Once the data was cleaned, we defined the target variable (credit card approval status) as the last column of the dataset and the feature variables as all other columns. We split the dataset into training and testing sets, with 80% of the data used for training and 20% for testing. We then applied StandardScaler to scale the features, which ensures that all variables are on the same scale, improving the performance of machine learning models.

3 - Train the model

# Instantiate the logistic regression model
logreg = LogisticRegression(random_state=9)

# Fit the model on the training data 
logreg.fit(X_train_scaled, y_train)

# Generate predictions on the test set
y_pred = logreg.predict(X_test_scaled)

# Evaluate the predictions using confusion matrix
conf_matrix = confusion_matrix(y_test, y_pred)

# Display the confusion matrix
print("Confusion Matrix: \n", conf_matrix)

With the data prepared, we instantiated a Logistic Regression model and trained it using the scaled training data. We used the model to predict the approval status for the test data and evaluated its performance using a confusion matrix. The confusion matrix gave us insights into the number of correct and incorrect predictions, providing a snapshot of the model’s accuracy.

4 - Finding the best scoring model

# Define the grid search parameters
param_grid = {
    'tol': [1e-4, 1e-3, 1e-2],
    'max_iter': [100, 200, 300],
    'C': [0.1, 1, 10] #Regularization strength
}

# Perform Grid Search with cross-validation
grid_search = GridSearchCV(estimator=logreg, param_grid=param_grid, cv=5, n_jobs=-1)

# Fit the grid search model to the training data
grid_search.fit(X_train_scaled, y_train)

# Extract the best model
best_model = grid_search.best_estimator_

# Evaluate the best model on the test set
best_score = best_model.score(X_test_scaled, y_test)

# Display the best parameters and score
print("Best Parameters:", grid_search.best_params_)
print("Best Model Test Set Score:", best_score)

To further improve the model’s performance, we used Grid Search Cross Validation to search for the best combination of hyperparameters for the Logistic Regression model. We defined a grid of parameters (tolerance, maximum iterations, and regularization strength) and performed 5-fold cross-validation to evaluate different models. The best model was extracted and evaluated on the test set, resulting in a final test set score which indicated the model's overall performance.

Conclusion

In this project, we successfully built a machine learning model to predict credit card approvals. We started by preprocessing the data, handling missing values and applying one-hot encoding to categorical variables. After preparing the data for modeling by splitting it into training and test sets and scaling the features, we trained an initial Logistic Regression model.
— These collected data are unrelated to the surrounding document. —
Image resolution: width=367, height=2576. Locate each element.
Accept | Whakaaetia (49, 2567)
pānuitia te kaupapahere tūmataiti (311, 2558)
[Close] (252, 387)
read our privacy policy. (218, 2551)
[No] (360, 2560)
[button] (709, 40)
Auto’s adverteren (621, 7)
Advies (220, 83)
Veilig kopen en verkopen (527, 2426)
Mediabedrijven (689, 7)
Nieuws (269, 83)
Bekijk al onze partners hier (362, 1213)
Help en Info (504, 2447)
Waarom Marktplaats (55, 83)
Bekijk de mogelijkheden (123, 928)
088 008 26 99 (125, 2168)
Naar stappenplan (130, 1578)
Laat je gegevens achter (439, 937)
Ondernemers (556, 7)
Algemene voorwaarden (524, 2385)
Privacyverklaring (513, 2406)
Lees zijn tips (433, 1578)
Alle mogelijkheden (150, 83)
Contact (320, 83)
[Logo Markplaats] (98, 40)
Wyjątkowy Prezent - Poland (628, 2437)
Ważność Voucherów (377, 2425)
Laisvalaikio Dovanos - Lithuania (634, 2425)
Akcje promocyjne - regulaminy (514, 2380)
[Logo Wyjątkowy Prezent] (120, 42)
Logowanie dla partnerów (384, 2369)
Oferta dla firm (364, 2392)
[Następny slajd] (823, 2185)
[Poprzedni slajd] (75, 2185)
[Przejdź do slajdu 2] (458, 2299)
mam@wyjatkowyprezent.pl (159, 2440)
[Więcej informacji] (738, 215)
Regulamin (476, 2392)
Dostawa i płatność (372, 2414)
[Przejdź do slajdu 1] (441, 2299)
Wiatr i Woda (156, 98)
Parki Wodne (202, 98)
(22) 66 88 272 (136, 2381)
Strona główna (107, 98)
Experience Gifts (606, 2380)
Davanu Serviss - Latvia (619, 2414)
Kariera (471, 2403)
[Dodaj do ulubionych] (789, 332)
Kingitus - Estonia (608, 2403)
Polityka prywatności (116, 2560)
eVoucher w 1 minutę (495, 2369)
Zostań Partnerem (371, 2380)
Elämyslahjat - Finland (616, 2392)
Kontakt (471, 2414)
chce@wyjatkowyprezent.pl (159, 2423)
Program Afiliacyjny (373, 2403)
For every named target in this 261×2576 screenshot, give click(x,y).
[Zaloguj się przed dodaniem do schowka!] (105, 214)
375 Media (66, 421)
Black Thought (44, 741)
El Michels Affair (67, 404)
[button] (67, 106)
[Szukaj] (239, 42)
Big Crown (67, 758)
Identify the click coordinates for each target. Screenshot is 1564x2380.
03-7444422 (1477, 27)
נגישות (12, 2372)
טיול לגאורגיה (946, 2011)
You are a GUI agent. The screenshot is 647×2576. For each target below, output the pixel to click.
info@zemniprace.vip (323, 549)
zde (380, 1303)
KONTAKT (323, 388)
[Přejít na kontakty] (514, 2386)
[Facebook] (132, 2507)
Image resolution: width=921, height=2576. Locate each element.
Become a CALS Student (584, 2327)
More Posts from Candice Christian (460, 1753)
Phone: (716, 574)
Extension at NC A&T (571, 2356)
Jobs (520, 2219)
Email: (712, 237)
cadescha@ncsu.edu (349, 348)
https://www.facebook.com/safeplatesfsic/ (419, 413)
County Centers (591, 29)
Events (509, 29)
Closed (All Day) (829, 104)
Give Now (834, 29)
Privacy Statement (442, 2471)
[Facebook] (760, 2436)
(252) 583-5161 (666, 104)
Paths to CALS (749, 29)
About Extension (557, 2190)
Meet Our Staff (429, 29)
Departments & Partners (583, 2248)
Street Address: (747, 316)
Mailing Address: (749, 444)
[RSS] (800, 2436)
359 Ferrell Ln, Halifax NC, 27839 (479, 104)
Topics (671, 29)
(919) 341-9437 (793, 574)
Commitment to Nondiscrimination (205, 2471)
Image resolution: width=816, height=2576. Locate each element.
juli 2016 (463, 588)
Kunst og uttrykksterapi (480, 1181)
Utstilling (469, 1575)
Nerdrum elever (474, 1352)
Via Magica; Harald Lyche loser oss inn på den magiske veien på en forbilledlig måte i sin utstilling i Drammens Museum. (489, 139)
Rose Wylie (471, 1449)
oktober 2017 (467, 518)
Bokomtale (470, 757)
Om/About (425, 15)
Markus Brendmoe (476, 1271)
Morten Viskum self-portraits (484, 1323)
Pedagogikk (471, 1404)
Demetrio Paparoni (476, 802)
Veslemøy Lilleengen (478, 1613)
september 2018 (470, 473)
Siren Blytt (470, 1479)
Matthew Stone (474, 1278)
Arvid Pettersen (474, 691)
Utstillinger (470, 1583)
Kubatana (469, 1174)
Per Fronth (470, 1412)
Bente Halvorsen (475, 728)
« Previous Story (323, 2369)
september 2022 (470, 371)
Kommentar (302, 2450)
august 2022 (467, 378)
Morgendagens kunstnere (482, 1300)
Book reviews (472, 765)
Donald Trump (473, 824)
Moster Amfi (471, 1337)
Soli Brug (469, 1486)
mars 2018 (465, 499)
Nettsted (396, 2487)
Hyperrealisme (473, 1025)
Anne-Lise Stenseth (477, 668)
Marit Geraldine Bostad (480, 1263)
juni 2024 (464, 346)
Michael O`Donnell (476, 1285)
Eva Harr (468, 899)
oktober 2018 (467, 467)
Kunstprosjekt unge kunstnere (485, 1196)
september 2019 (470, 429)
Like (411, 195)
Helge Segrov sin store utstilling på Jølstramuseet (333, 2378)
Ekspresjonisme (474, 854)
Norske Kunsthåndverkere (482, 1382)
The model's performance was evaluated using a confusion matrix.

To further improve the model, we performed Grid Search Cross Validation to find the best combination of hyperparameters. The final model, with C = 0.1, max_iter = 100, and tol = 0.0001, achieved a test set score of 81.16%, indicating strong predictive performance.

This project demonstrated the importance of preprocessing, feature scaling, and hyperparameter tuning in building robust predictive models. The final logistic regression model provides a reliable tool for predicting credit card approvals, helping financial institutions automate and streamline the decision-making process.